El pasaje de este domingo, tomado del capítulo 13 de san Marcos, forma parte de una sección llamada “discurso escatológico” (Mc 13,1-37). Estos discursos contienen la última predicación de Jesús en Jerusalén, justo antes de comenzar la pasión. Estando al final de su vida pública, Jesús nos invita a reflexionar sobre las realidades futuras que comienzan a manifestarse en la vida del hombre y en la historia; pero, sobre todo, sus palabras presentan un mensaje totalmente positivo para aquellos que se han adherido a su mensaje y persona. Todo sobre este mundo pasará, aún nuestra vida, pero permanecerá Dios y nosotros también con Él.
Todos los días frente a nuestros ojos se presenta una verdad: todas las cosas pasan y todo termina. Cuando el hombre es consciente de esto puede experimentar dos cosas, la tristeza al ver que todo es pasajero, o la alegría y la gratitud por vivir un momento importante y único. La caducidad de todas las cosas se presenta muy ruda frente a nuestros ojos, al tal grado de ponernos un interrogante: ¿tiene sentido lo que vivo y experimento? ¿Qué gano con vivir, si al final todo termina?

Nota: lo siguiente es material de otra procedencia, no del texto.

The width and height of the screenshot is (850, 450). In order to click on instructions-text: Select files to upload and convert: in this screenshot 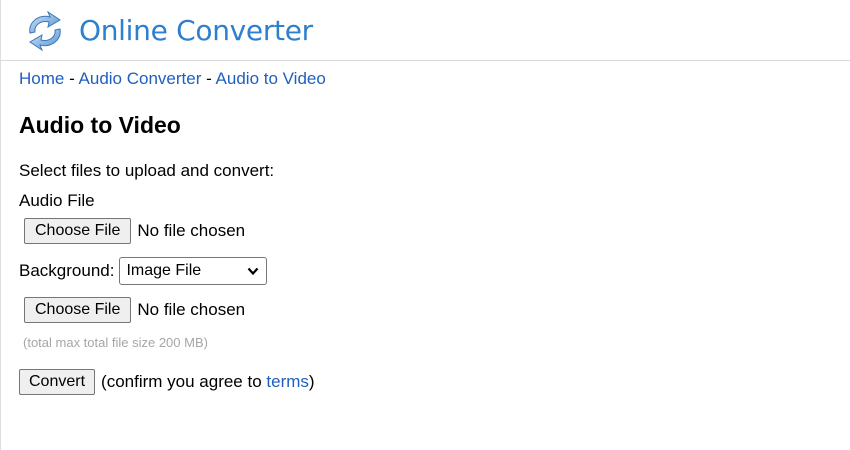, I will do `click(147, 170)`.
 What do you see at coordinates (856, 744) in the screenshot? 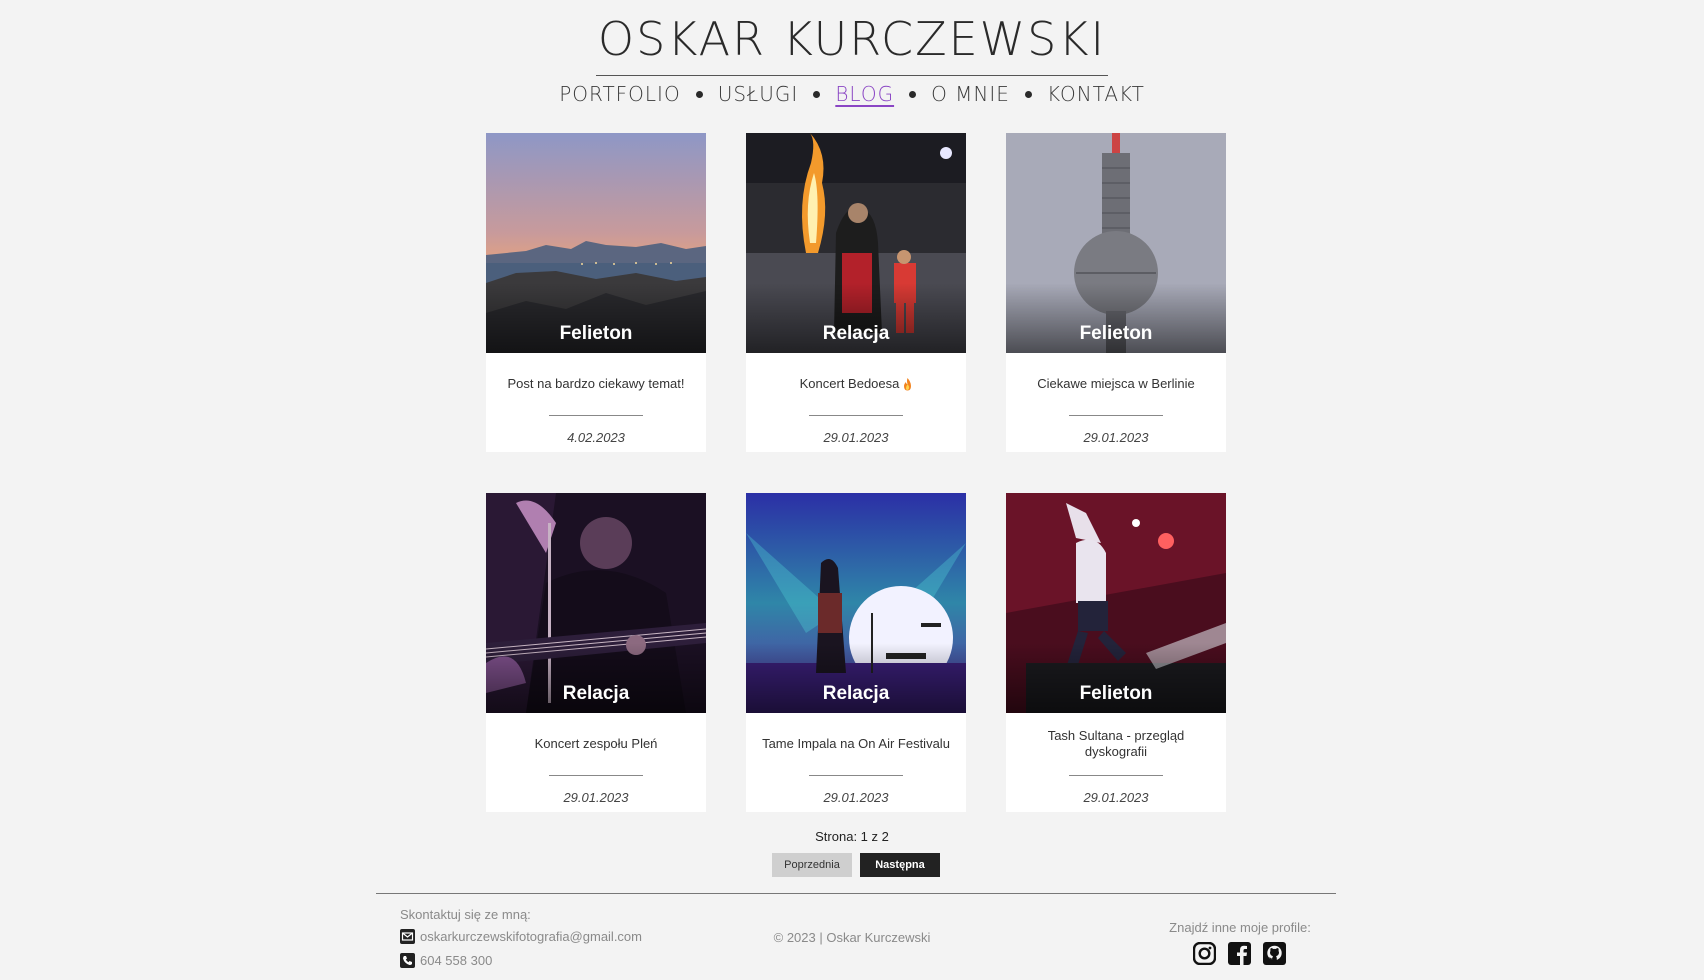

El hombre debe aprender a reconocer el valor de la existencia, y las posibilidades que en la vida puede encontrar y realizar. Nada sobre este mundo está de más, nada es absurdo y nadie es objeto de la casualidad. Todo ser sobre este mundo responde a la voluntad de Dios, y si tenemos el ser y la existencia, es porque Dios lo ha permitido. En este sentido, podemos afirmar que únicamente es Dios quién puede dar sentido a la existencia. Por eso el hombre debe abrirse a la experiencia de Dios para descubrir el fin para el cual fue creado, participando de lo que el mundo puede ofrecerle en el presente y de las realidades futuras que viviremos mañana en Dios. Rescatando el sentido sobrenatural de la existencia humana podemos experimentar la esperanza y la alegría, aun cuando las cosas presentes ofrezcan un panorama desolador y sin sentido.
En la Sagrada Escritura, Dios nos ofrece su Palabra para comprender en profundidad el sentido de la vida. Nos ha mostrado que nos ha creado por amor, que nos ha liberado y ha acompañado a su pueblo a través de las pruebas y luchas sobre este mundo para, finalmente, ofrecerle la salvación. Por eso, ha enviado a su Hijo para renovar interiormente la situación de pecado y de muerte donde yacía el hombre, por lo cual, ya desde este mundo, los redimidos experimentan la vida de Dios en la propia vida. Así pues, de manera especial, los profetas han interpretado no solo el presente histórico de cada tiempo, sino que han manifestado en imágenes y signos aquellas realidades que vendrán y que serán la manifestación de la voluntad eterna de Dios. Podemos afirmar que Dios conoce el inicio y el término de la historia, puesto que él ha creado el universo y ha formado al hombre, para un destino de salvación y de vida.
La mejor manera de vivir en la propia vida la experiencia de la transitoriedad es dejándose tocar por la gracia de Dios que todo lo renueva, que todo lo perdona y que todo sana. Dejando entrar a Cristo en nuestra historia, marcada por la caducidad y la corrupción, será el camino para encontrar sentido a todas las situaciones catastróficas y esclavizantes que sufre y experimenta el hombre.
Frente a estos panoramas, la Iglesia tiene la encomienda en mundo de anunciar los bienes de Dios, de dispensarlos y de acompañarnos hasta que lleguen esos cielos nuevos. Oremos para que siga siendo en medio del mundo anunciadora de la salvación que viene de Dios y promotora de los verdaderos valores del reino de Dios: santidad, justicia, verdad, gracia, amor. Que nos acompañe siempre la intercesión de María, que vigila, acompaña y protege los pasos de sus hijos en “este valle de lágrimas”; y que después de este destierro, nos muestre a su Hijo Jesús. Oremos por nuestros hermanos difuntos, para que Dios les conceda el descanso eterno y pidamos al Señor su gracia para perseverar en una vida de santidad que nos asegure la vida eterna.